WHAT IS NEEDED:
Among the records below, which lines contain the string "entry"? Report them.
====== DATA EXTRACTS ======
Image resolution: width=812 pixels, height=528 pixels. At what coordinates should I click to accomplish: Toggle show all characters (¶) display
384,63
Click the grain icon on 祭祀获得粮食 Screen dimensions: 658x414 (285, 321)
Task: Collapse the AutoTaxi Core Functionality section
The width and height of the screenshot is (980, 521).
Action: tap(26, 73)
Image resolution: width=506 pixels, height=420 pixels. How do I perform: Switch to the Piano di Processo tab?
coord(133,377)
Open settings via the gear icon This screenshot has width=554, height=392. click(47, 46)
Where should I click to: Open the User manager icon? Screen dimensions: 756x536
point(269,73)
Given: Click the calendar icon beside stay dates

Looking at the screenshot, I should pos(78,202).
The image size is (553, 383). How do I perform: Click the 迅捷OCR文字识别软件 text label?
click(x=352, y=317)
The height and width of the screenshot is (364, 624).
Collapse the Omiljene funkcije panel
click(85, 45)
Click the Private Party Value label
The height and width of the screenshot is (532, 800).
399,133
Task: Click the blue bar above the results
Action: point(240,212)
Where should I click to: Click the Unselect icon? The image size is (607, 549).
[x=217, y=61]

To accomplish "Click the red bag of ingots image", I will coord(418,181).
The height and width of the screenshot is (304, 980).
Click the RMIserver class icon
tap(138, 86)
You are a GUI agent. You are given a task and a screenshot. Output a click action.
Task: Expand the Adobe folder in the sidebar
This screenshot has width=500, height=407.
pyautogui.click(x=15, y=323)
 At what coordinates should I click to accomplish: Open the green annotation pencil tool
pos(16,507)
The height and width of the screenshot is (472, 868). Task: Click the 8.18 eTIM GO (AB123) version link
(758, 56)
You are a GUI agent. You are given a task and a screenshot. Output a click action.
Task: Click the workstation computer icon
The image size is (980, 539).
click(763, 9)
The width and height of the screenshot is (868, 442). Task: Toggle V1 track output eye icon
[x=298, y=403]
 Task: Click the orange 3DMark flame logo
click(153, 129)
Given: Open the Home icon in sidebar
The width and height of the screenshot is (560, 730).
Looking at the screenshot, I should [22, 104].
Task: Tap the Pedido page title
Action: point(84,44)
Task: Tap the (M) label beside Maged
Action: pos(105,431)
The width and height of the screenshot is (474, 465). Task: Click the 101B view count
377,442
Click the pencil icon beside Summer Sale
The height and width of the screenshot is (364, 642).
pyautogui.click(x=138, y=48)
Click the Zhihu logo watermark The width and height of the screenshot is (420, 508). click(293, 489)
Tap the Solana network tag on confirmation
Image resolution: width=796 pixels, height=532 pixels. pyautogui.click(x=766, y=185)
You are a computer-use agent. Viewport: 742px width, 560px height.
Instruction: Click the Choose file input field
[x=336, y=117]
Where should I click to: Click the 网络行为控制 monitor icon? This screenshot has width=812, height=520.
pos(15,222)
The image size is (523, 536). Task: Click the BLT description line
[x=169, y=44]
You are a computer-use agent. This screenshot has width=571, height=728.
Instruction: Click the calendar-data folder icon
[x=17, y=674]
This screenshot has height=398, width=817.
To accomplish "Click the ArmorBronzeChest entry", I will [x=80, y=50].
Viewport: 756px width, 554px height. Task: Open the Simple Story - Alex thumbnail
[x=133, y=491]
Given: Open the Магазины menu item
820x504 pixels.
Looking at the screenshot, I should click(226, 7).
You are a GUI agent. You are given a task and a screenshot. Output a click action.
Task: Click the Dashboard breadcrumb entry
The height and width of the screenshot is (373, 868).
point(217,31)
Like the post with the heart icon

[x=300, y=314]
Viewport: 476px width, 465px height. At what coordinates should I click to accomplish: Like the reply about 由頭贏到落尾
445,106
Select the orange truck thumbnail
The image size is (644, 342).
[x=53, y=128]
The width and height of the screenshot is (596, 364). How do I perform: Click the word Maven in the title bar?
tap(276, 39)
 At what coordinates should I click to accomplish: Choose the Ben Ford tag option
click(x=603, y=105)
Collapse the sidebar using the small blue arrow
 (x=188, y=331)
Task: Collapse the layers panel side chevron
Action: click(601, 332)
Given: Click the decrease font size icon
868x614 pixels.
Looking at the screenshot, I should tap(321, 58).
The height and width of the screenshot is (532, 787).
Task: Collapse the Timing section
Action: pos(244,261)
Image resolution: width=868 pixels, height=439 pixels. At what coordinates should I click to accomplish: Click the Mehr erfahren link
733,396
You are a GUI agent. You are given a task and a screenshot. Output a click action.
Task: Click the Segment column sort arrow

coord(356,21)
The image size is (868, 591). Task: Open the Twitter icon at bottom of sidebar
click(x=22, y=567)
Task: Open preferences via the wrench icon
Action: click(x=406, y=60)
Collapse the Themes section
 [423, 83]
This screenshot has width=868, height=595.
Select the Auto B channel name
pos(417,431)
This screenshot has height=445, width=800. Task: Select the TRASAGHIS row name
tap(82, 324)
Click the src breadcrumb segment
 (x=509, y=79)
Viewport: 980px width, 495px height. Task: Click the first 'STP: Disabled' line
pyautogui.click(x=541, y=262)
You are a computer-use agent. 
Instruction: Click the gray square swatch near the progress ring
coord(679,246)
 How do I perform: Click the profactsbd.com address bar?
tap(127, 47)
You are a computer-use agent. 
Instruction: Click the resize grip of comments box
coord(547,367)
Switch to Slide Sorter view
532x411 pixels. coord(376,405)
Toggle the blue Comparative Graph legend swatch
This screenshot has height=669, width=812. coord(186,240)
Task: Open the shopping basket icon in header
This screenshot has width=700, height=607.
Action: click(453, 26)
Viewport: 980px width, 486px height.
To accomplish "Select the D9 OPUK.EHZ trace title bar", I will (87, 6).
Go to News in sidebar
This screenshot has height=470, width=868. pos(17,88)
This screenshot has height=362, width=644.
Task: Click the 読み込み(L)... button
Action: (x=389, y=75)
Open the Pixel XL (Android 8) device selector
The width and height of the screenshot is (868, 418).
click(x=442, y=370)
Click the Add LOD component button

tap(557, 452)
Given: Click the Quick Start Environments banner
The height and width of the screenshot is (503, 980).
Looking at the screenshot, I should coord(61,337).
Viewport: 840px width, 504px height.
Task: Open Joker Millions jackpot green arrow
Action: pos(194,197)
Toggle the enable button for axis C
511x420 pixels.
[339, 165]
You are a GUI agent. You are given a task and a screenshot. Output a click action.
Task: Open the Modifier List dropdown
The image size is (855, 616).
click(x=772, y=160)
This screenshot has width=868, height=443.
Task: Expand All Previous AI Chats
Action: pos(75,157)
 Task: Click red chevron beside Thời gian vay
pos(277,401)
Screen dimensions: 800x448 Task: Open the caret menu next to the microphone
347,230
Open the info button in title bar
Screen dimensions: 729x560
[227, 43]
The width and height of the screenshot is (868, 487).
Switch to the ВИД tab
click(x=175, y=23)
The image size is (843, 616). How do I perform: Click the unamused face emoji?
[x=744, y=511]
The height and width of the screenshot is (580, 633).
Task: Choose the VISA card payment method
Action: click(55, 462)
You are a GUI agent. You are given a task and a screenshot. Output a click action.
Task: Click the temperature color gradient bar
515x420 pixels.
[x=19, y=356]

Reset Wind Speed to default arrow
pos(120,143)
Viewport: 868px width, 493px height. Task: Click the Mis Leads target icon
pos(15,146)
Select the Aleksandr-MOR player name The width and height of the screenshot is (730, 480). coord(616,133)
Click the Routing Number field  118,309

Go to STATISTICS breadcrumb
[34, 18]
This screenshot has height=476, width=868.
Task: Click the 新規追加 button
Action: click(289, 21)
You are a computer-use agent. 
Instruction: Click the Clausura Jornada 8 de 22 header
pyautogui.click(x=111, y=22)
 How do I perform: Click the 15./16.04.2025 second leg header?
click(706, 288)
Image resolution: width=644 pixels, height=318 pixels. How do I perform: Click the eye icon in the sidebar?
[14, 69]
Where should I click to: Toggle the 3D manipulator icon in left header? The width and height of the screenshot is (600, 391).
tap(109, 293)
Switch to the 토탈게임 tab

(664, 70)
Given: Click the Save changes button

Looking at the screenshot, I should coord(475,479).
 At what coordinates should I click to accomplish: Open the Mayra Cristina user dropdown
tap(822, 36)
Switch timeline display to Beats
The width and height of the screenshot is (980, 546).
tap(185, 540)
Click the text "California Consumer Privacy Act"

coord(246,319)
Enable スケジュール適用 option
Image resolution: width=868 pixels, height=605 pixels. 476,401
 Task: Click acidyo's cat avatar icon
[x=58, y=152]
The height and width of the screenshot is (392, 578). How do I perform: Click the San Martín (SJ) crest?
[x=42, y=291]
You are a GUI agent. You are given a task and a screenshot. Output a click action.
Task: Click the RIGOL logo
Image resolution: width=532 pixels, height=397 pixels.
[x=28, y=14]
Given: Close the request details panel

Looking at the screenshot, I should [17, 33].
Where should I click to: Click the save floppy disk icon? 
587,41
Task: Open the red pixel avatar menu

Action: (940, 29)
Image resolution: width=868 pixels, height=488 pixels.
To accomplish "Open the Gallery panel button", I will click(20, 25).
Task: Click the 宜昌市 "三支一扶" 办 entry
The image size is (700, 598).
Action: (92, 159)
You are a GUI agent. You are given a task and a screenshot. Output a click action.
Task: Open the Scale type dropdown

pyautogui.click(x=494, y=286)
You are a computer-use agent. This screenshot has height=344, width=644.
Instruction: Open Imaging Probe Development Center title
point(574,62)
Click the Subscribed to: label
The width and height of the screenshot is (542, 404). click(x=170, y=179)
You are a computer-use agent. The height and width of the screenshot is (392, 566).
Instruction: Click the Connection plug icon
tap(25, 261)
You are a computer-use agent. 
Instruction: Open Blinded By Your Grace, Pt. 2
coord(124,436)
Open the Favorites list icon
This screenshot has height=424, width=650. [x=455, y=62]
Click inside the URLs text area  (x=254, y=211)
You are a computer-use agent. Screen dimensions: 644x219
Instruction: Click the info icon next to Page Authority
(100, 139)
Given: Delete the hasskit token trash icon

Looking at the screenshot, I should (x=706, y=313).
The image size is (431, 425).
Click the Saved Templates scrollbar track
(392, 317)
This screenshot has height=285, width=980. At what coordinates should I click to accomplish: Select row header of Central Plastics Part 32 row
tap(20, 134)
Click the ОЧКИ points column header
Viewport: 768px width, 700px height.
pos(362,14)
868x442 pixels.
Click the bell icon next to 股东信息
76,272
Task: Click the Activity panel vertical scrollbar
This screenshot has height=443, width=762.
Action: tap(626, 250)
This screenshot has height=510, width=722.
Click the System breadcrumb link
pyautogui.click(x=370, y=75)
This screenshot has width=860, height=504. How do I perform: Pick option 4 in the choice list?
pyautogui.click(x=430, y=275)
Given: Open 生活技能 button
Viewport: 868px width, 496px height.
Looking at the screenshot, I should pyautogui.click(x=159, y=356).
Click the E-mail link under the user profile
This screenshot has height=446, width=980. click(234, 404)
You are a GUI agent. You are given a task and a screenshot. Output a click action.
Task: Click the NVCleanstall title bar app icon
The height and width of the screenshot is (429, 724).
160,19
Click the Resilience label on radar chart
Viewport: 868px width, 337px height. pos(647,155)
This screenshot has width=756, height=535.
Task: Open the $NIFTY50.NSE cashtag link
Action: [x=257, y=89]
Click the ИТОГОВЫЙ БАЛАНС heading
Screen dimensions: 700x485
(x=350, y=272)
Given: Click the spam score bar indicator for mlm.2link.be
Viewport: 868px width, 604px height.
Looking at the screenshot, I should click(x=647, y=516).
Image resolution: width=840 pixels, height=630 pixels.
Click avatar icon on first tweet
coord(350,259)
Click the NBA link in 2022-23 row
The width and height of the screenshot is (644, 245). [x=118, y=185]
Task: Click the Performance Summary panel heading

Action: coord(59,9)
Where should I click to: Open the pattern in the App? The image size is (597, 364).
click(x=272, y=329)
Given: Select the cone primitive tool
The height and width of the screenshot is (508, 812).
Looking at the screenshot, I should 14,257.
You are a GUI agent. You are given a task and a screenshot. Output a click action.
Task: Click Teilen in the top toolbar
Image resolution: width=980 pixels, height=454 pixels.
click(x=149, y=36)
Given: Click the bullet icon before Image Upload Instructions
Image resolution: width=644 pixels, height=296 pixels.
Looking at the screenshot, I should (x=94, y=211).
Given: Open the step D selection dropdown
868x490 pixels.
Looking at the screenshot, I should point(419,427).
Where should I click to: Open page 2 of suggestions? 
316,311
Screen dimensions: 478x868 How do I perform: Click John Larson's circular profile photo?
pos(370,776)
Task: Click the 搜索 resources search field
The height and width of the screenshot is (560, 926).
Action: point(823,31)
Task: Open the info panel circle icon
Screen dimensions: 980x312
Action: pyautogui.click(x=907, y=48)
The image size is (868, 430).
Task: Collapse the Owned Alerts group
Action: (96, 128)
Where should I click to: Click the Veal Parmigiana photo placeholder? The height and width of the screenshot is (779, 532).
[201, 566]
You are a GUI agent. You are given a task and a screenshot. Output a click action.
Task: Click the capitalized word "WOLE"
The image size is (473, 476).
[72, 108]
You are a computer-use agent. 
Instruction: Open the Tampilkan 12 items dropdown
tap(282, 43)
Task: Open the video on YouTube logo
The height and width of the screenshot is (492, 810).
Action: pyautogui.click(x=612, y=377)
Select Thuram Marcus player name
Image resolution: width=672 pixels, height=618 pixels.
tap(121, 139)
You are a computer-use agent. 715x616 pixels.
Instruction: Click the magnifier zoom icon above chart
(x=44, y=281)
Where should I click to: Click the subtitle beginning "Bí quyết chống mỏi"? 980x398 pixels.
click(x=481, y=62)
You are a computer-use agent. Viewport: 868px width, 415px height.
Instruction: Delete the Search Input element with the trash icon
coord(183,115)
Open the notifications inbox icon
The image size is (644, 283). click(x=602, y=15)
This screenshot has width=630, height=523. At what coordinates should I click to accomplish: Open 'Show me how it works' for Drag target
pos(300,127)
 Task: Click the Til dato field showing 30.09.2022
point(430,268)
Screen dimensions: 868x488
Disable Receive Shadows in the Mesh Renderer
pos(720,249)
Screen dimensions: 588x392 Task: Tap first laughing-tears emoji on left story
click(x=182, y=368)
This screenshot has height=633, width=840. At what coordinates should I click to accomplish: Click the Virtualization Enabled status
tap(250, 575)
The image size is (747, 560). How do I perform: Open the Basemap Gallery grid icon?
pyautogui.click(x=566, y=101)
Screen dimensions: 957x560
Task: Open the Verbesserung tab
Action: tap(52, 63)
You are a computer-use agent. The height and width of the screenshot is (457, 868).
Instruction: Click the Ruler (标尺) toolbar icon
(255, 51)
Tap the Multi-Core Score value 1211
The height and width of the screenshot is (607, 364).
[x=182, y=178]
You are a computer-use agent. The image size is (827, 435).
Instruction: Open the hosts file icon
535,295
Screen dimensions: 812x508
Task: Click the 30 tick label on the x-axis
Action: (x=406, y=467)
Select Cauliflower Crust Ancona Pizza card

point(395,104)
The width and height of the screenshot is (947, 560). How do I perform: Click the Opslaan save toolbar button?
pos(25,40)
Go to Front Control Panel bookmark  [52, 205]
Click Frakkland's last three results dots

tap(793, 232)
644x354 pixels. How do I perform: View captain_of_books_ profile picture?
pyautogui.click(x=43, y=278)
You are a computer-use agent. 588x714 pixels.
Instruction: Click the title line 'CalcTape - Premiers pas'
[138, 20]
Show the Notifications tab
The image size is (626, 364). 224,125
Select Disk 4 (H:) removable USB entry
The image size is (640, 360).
======
ANSWER SPACE:
To accomplish "Click the ArmorBronzeChest entry", I will [x=80, y=50].
Task: Click the Dashboard breadcrumb entry
Task: Click the 宜昌市 "三支一扶" 办 entry
Select Disk 4 (H:) removable USB entry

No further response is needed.